Hugo, the Snuff Room’s master of ceremonies, finished his elaborate introduction of Auggie’s upcoming snuff. Then the familiar paintbrush splashed solemn shades across the screen—gray, black, and dark blue—creating a street scene punctuated by one weak yellow light. Organ music was playing, but the music was far from solemn. It was a jaunty, dance-like Bach fugue in a major key.

The figure of a jogger trotted across the stage with exaggerated motions, then turned toward an arched entranceway. The jogger opened one of a pair of double doors and danced through the opening.

Then the scene changed. Light streamed upon the jogger’s face from somewhere ahead of him. He walked forward a few steps, made a flourishing curtsey, then crossed himself. The point of view swung around again and the jogger could be seen from the side, kneeling in a pew.

*

In a church? Has Auggie killed someone in a church?
The idea seemed particularly appalling to Marianne.

*

As the figure knelt, different colored lights played across him. The camera angle turned again, and the jogger could be seen standing up and stepping into a booth.

“A confessional?” Clayton asked.

“That’s what it looks like to me,” Kim replied. “Anybody been killed in a Catholic church lately?”

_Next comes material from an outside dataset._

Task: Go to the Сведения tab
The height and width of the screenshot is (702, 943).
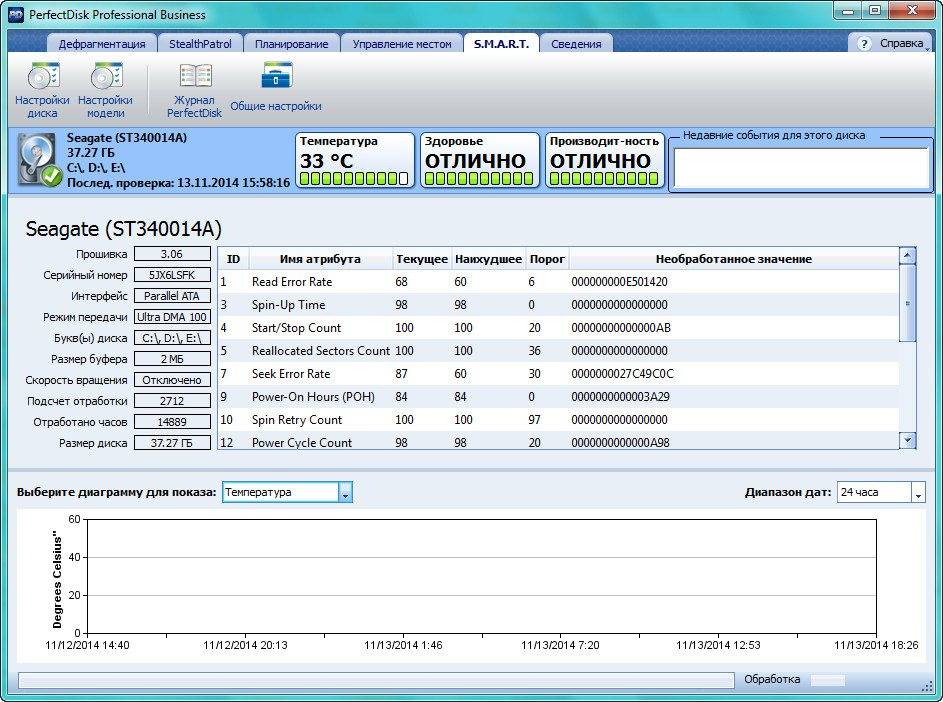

“I sure haven’t heard anything about it.”

*

The jogger could clearly be seen inside his side of the booth, but the door to the priest’s side remained closed. With pantomime gestures timed to the music, the jogger poured out his tortured soul to the priest. But instead of offering him comfort, the unseen priest reached out with his hand and slapped the jogger sharply on the forehead.

The jogger looked surprised for a moment, but then continued his elaborate gestures of contrition. The priest’s hand appeared again, this time wielding a pair of pliers. The priest twisted the jogger’s nose vigorously.

After another round of confession, the priest’s hand battered the poor jogger’s head with a baseball bat. Despite the stars whirling around his head, the jogger continued his confession.

Then, as the fugue approached its climax, the priest’s hand appeared with a gun. A little flag announcing “BANG” popped out of the gun barrel. Little Xs crossed the jogger’s eyes, and he slumped dead in his seat.

The door to the priest’s side of the confessional opened, revealing Auggie himself decked out in a priest’s suit. As the fugue came to a close, Auggie winked at the audience, danced over to the dead jogger, and hastily wrapped him up in a red striped sheet. The jogger’s X’d eyes could be seen between two stripes.

*

“Striped plastic?” Clayton wondered aloud. “A shower curtain or something like that?”

*

Then Auggie slung the wrapped body across his shoulder like a limp barber pole and turned toward the audience.

“Th-th-th-th-that’s all folks!” Auggie exclaimed.

And Auggie carried the corpse out of the scene.

*

Kim looked up at Clayton. “It was just like any computer game,” he said. “Hard to take it seriously. You think somebody was actually killed like that?”

“I’d put money on it,” Clayton answered.

*

Nolan closed his eyes and shook his head.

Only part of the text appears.